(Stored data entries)
========================
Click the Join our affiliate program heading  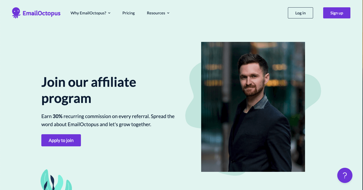coord(89,90)
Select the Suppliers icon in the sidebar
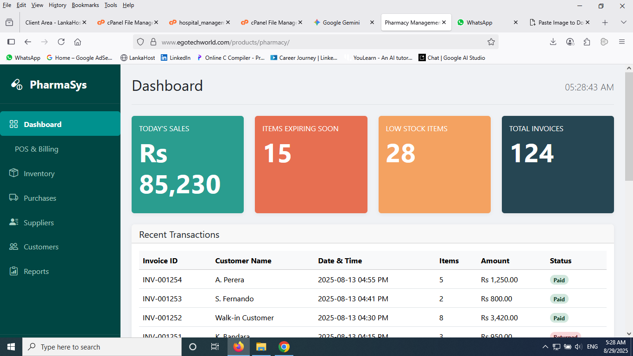The image size is (633, 356). coord(13,223)
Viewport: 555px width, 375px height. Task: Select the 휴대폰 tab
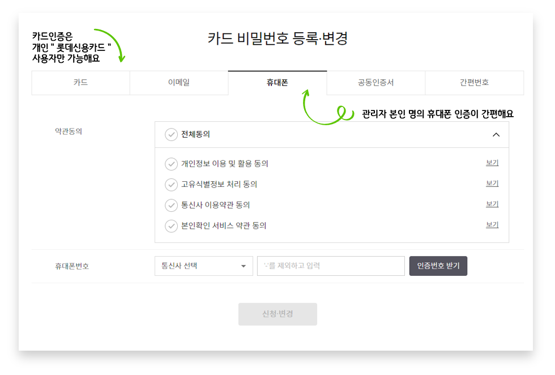tap(278, 83)
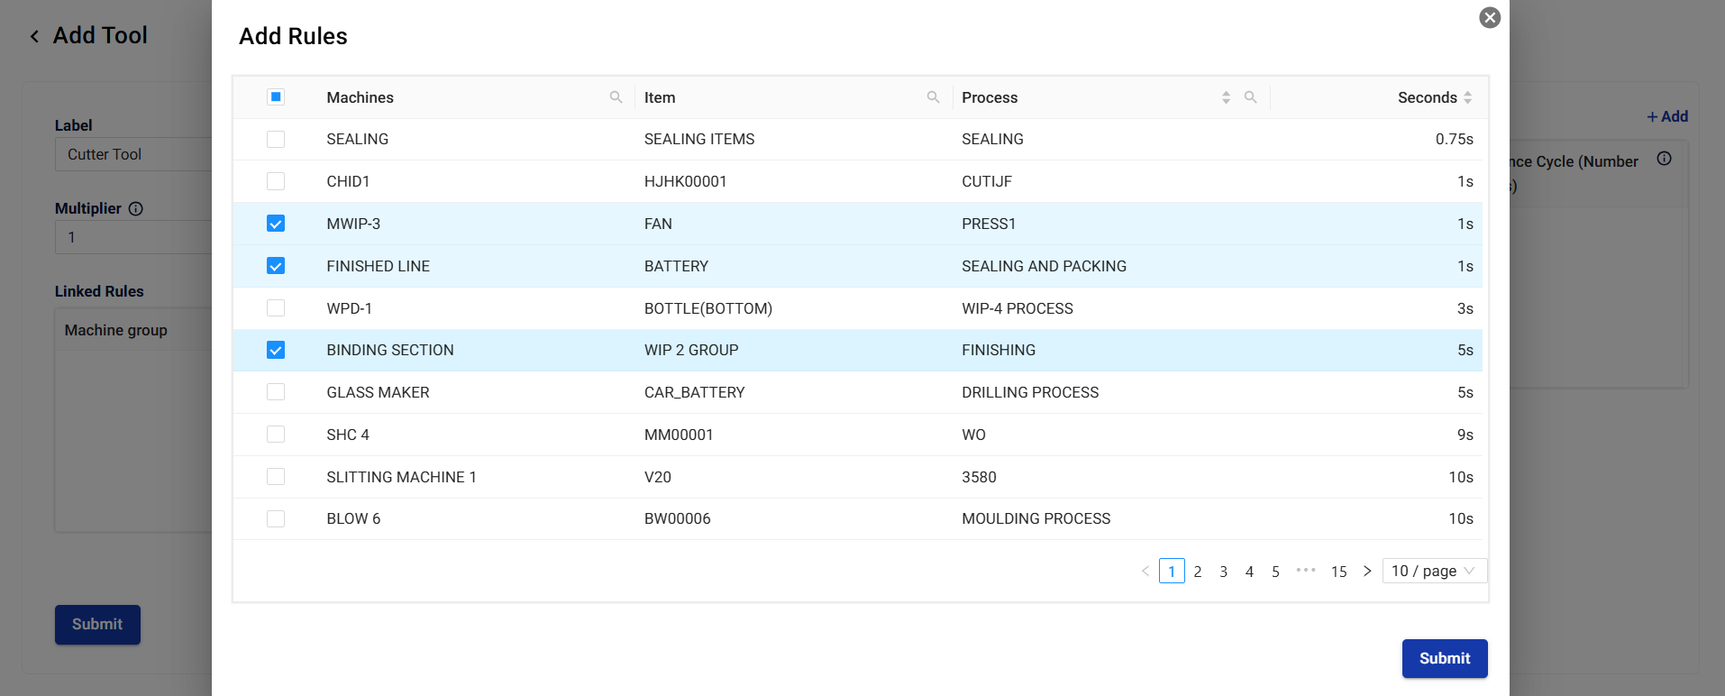Viewport: 1725px width, 696px height.
Task: Go to page 2 of rules
Action: tap(1198, 572)
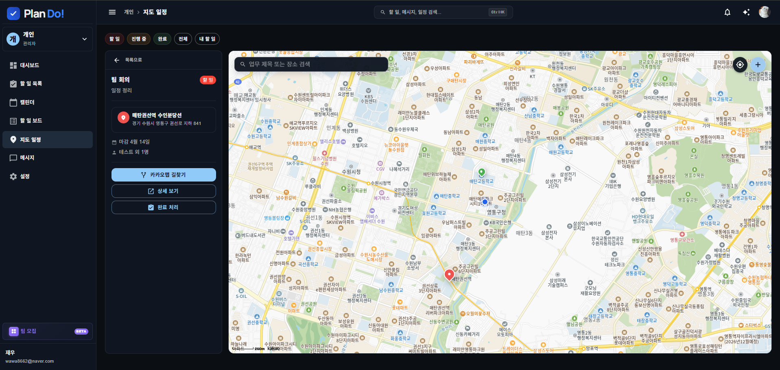780x370 pixels.
Task: Click the 완료 처리 button
Action: 164,207
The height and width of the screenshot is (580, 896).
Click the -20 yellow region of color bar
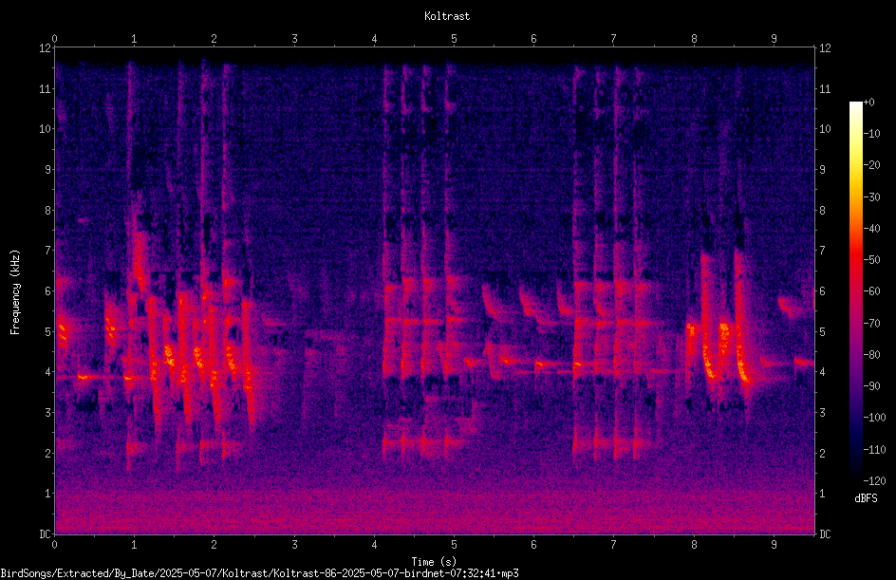(x=855, y=165)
========================
# Activity
Extract precisely the lines beginning at the line containing "The height and" and ending at the last line of the entries above, exactly as written and with no pictures.

# Written solution
The height and width of the screenshot is (580, 896).
Click the -20 yellow region of color bar
(x=855, y=165)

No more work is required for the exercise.